* **Your tasks**:
[1] Which places are named in the benefits article? List every one.
[2] Can you copy the benefits article word for word, starting with "Time is running" and going on through "seasons end on Dec. 31."?

* **Study text**:

*****

Closing time

Two chances to change your benefits package end on Dec. 31.

Time is running out for federal employees to take advantage of two opportunities to change their benefits package.

One is the first-ever federal long term-care insurance program open season. The other is the biannual Thrift Savings Plan open season. Both open seasons end on Dec. 31.

Decisions you make during these open seasons will have repercussions on your retirement savings. Long-term care insurance can protect your assets from being depleted if and when you need nursing home care, home health care or other extended health care services not covered by traditional health insurance. Investments in the TSP will be the key component of retirement packages for federal workers hired after 1983, and a nice cushion for workers hired before 1984.

Congress established the federal long-term care insurance program in 2000. Long-term care insurance covers services in nursing homes and chronic or extended illnesses that are not covered by traditional health insurance. Under the federal program, the Office of Personnel Management negotiated discounted rates for federal employees and retirees, military personnel and retirees and many of their family members. Long-Term Care Partners of Portsmouth, N.H., is the contractor that runs the program. The company is a partnership between insurance giants Metropolitan Life of New York and John Hancock of Boston.

*****

* **Records**:

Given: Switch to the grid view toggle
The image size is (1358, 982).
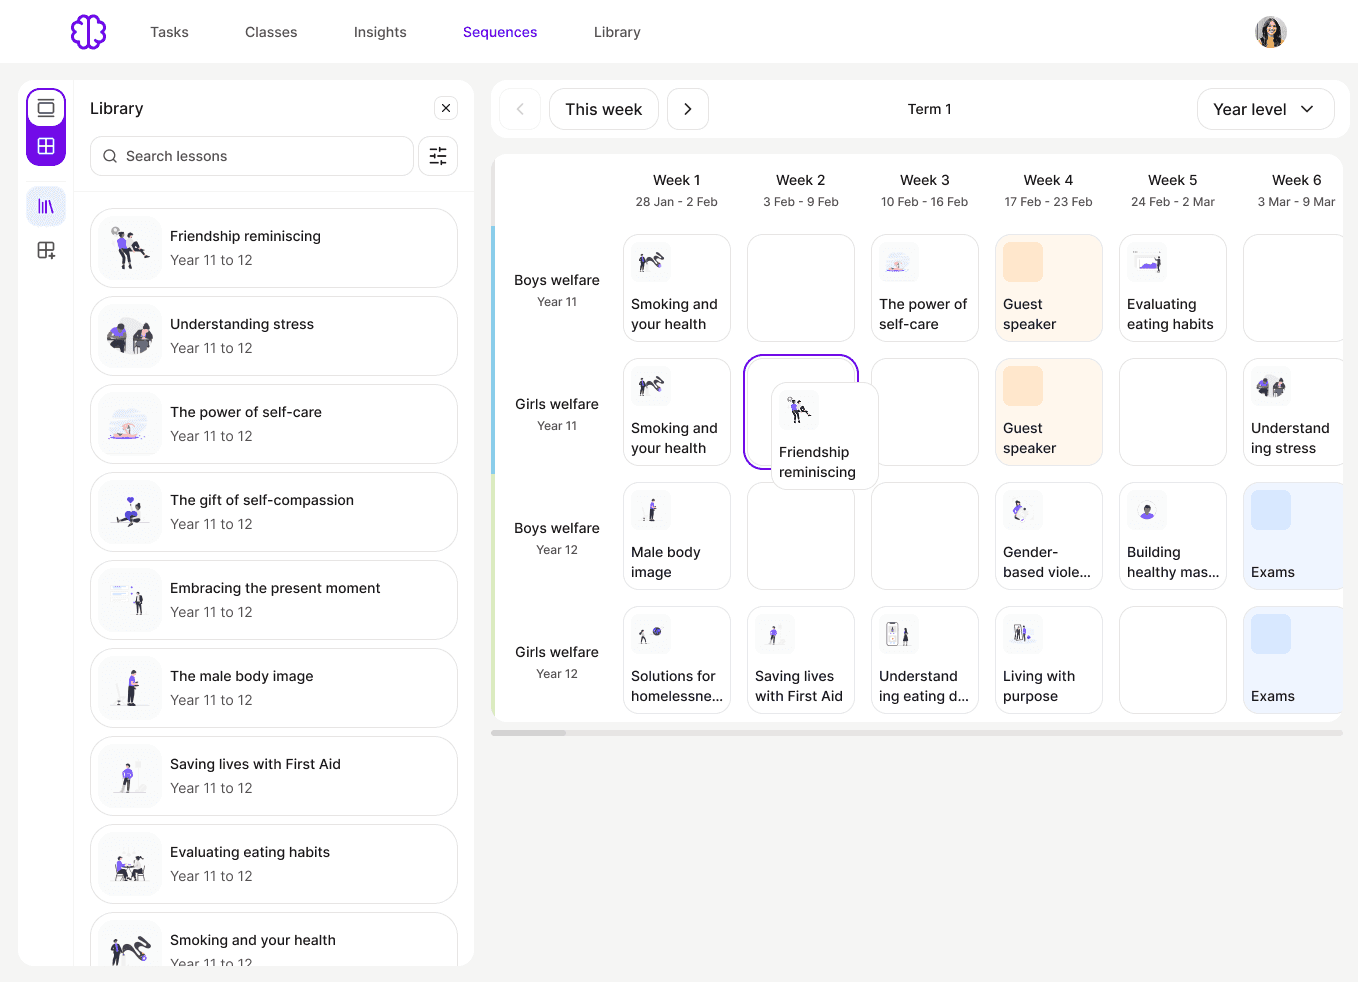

*****

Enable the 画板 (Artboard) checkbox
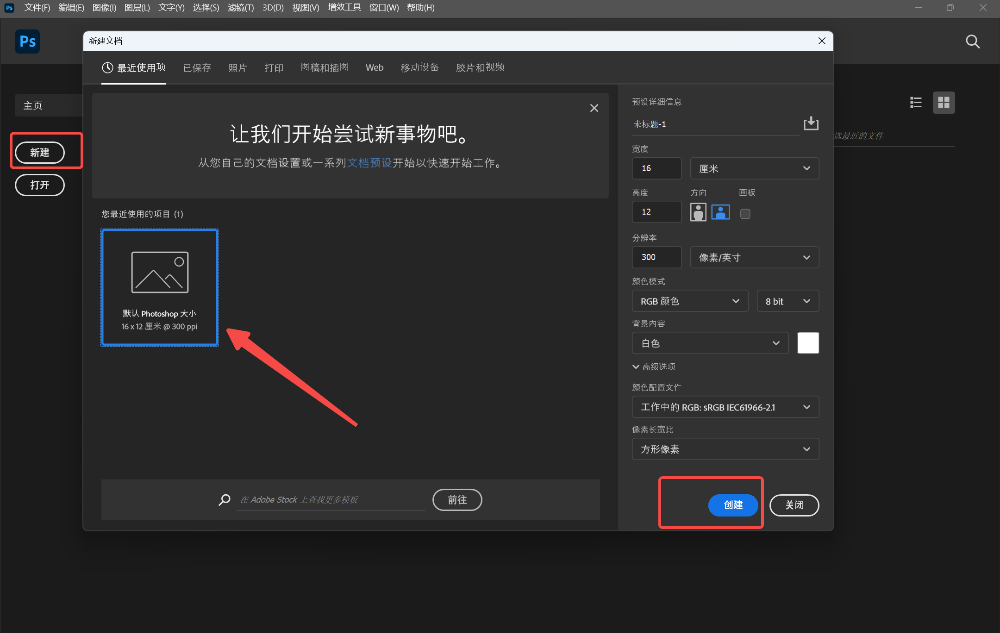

*****

* **Answers by task**:
[1] Portsmouth, N.H.; New York; Boston

[2]
Time is running out for federal employees to take advantage of two opportunities to change their benefits package.

One is the first-ever federal long term-care insurance program open season. The other is the biannual Thrift Savings Plan open season. Both open seasons end on Dec. 31.